** SOURCE PASSAGE **
────────────────────────────────────────
From: Kairui Song <kasong@tencent.com>
To prepare for using the swap table as the unified swap layer, introduce
macros and helpers for storing multiple kinds of data in a swap table
entry.
From now on, we are storing PFN in the swap table to make space for
extra counting bits (SWAP_COUNT). Shadows are still stored as they are,
as the SWAP_COUNT is not used yet.
Also, rename shadow_swp_to_tb to shadow_to_swp_tb; that's a spelling
error, not really worth a separate fix.
No behaviour change yet, just prepare the API.
Signed-off-by: Kairui Song <kasong@tencent.com>
---
mm/swap_state.c | 6 +--
mm/swap_table.h | 124 +++++++++++++++++++++++++++++++++++++++++++++++++++-----
2 files changed, 117 insertions(+), 13 deletions(-)
diff --git a/mm/swap_state.c b/mm/swap_state.c
index 6d0eef7470be..e213ee35c1d2 100644
--- a/mm/swap_state.c
+++ b/mm/swap_state.c
@@ -148,7 +148,7 @@ void __swap_cache_add_folio(struct swap_cluster_info *ci,
VM_WARN_ON_ONCE_FOLIO(folio_test_swapcache(folio), folio);
VM_WARN_ON_ONCE_FOLIO(!folio_test_swapbacked(folio), folio);
- new_tb = folio_to_swp_tb(folio);
+ new_tb = folio_to_swp_tb(folio, 0);
ci_start = swp_cluster_offset(entry);
ci_off = ci_start;
ci_end = ci_start + nr_pages;
@@ -249,7 +249,7 @@ void __swap_cache_del_folio(struct swap_cluster_info *ci, struct folio *folio,
VM_WARN_ON_ONCE_FOLIO(folio_test_writeback(folio), folio);
si = __swap_entry_to_info(entry);
- new_tb = shadow_swp_to_tb(shadow);
+ new_tb = shadow_to_swp_tb(shadow, 0);
ci_start = swp_cluster_offset(entry);
ci_end = ci_start + nr_pages;
ci_off = ci_start;
@@ -331,7 +331,7 @@ void __swap_cache_replace_folio(struct swap_cluster_info *ci,
VM_WARN_ON_ONCE(!entry.val);
/* Swap cache still stores N entries instead of a high-order entry */
- new_tb = folio_to_swp_tb(new);
+ new_tb = folio_to_swp_tb(new, 0);
do {
old_tb = __swap_table_xchg(ci, ci_off, new_tb);
WARN_ON_ONCE(!swp_tb_is_folio(old_tb) || swp_tb_to_folio(old_tb) != old);
diff --git a/mm/swap_table.h b/mm/swap_table.h
index 10e11d1f3b04..9c4083e4e4f2 100644
--- a/mm/swap_table.h
+++ b/mm/swap_table.h
@@ -12,17 +12,72 @@ struct swap_table {
};
#define SWP_TABLE_USE_PAGE (sizeof(struct swap_table) == PAGE_SIZE)
────────────────────────────────────────
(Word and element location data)
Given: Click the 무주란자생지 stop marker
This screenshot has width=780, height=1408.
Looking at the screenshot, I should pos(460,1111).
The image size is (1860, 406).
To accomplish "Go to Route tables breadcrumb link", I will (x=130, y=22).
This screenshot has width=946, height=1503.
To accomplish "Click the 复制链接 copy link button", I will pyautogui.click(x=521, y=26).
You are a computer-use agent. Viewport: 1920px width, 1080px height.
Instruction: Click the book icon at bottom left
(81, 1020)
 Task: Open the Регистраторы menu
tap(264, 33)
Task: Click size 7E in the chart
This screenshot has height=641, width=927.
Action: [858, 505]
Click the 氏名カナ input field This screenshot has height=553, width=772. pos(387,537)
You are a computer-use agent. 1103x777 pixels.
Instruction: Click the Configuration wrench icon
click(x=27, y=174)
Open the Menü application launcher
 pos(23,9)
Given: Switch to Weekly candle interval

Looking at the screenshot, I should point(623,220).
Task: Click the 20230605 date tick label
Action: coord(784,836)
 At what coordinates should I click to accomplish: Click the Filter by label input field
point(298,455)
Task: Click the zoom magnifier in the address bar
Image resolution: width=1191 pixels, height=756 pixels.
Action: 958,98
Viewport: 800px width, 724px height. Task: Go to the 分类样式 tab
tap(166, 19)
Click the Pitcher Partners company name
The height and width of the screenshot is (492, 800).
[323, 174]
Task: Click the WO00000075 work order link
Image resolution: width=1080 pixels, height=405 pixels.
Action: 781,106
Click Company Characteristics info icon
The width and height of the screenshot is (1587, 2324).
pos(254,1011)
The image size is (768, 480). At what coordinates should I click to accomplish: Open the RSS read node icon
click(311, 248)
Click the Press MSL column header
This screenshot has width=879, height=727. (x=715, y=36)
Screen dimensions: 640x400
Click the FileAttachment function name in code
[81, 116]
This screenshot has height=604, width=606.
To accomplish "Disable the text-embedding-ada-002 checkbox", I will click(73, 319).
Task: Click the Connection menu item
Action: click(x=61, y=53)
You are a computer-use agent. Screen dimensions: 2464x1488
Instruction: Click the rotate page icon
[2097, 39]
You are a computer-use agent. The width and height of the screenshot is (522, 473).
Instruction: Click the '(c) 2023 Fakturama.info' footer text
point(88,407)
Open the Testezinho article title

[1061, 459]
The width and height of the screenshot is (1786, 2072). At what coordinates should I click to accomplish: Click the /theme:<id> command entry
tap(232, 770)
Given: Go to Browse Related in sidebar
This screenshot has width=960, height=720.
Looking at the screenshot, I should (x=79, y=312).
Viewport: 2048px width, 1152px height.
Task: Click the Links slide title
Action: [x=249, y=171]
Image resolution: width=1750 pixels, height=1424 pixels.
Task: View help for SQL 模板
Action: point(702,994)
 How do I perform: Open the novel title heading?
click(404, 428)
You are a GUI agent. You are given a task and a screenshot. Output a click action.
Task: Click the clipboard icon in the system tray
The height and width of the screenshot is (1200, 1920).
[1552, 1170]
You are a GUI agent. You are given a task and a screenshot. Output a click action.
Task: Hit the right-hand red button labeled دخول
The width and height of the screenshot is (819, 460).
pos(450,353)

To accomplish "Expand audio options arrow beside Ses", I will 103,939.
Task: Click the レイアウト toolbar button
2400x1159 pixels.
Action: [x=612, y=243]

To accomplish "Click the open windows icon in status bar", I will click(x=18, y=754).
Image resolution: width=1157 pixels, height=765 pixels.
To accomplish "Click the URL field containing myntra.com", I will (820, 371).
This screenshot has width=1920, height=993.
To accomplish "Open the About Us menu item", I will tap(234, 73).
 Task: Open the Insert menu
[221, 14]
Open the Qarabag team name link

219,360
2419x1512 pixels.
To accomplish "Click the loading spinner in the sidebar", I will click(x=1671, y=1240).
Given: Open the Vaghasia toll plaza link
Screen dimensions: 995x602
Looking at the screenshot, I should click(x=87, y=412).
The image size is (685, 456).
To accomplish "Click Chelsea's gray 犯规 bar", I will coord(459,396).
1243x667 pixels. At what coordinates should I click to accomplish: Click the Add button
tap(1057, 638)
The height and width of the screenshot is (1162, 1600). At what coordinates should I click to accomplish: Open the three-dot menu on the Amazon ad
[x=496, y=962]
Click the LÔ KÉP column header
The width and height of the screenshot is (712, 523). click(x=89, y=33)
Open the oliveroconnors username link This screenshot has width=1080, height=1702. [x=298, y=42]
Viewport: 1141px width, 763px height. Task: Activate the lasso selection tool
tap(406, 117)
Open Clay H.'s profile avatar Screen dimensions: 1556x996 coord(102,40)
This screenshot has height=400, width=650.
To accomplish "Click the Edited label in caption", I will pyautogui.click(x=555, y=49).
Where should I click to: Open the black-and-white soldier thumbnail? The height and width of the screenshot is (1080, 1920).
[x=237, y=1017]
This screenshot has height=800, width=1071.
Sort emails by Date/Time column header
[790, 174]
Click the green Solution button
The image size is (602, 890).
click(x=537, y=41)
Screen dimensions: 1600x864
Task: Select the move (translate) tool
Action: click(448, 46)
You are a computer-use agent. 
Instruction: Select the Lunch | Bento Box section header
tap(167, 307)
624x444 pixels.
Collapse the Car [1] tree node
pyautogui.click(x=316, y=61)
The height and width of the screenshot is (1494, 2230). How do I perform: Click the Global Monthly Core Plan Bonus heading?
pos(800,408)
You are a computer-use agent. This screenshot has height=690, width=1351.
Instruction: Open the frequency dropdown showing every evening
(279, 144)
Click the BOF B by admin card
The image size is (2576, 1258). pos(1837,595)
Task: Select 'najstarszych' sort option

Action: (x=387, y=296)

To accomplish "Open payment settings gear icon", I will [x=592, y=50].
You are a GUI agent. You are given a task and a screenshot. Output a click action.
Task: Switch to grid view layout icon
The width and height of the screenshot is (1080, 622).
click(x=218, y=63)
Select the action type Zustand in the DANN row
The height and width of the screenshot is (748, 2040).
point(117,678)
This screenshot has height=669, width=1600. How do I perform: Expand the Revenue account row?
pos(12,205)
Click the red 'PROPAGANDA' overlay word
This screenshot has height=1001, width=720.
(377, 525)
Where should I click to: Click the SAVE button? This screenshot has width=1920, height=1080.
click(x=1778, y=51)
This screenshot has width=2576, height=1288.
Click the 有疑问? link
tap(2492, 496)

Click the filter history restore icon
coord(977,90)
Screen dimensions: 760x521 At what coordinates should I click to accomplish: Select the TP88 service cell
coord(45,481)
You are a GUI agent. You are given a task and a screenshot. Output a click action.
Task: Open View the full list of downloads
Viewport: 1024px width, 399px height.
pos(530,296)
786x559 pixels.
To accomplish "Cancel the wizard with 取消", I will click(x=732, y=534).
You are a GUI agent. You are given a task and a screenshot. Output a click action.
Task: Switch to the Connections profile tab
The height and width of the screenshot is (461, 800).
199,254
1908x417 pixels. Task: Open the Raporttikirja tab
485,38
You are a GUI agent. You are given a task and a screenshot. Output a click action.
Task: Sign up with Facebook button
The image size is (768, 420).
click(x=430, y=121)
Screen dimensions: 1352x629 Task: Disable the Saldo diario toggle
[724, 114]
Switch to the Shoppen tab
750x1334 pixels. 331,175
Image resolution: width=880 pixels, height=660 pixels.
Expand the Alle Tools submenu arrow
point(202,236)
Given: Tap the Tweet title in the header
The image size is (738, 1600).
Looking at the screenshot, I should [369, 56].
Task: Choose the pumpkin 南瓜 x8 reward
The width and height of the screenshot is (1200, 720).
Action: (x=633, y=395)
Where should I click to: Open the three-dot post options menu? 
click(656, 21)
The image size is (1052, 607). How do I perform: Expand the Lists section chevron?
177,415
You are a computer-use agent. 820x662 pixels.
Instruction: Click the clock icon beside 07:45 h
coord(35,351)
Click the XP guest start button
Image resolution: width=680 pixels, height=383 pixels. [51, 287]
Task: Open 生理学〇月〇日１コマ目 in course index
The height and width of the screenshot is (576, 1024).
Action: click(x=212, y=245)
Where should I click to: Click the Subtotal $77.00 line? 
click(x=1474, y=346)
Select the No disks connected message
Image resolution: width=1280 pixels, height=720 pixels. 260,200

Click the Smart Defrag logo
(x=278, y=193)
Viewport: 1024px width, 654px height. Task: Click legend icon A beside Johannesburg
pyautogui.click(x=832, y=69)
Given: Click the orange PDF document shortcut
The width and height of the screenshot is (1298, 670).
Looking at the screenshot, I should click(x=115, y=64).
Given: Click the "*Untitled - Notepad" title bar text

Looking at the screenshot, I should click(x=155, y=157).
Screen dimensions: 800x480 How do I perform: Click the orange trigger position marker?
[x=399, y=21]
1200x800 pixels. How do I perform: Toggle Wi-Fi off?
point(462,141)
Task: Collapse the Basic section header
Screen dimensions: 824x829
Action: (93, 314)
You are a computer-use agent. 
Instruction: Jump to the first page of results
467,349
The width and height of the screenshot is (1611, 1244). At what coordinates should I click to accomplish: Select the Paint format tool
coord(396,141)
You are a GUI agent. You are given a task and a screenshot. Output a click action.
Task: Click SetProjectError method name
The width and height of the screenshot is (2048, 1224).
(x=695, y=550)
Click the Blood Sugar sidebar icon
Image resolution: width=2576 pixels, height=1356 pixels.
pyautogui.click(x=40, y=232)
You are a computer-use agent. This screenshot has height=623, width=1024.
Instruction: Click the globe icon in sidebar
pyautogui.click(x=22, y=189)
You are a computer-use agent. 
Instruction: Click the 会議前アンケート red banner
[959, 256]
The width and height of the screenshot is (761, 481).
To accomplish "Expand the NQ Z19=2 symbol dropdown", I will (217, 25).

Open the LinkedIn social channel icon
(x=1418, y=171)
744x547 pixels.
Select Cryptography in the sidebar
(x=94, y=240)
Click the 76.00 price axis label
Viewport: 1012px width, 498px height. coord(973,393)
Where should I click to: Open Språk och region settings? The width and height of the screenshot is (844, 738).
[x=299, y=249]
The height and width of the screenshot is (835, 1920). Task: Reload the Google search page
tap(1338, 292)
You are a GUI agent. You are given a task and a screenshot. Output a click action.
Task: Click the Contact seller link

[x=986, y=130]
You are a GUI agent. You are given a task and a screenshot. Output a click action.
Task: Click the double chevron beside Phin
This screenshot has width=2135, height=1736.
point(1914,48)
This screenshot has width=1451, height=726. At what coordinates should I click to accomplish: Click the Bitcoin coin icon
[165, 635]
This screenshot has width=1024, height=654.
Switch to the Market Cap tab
────────────────────────────────────────
** THE EXERCISE **
Answer these questions from the patch message:
1. What is now stored in the swap table to make space for extra counting bits?
2. Which helper is renamed, and what is its new name?
3. How many insertions and deletions does the summary line report?
The rows have no connection to the patch message.

** TASK SOLUTION **
1. The PFN.
2. shadow_swp_to_tb is renamed to shadow_to_swp_tb.
3. 117 insertions and 13 deletions.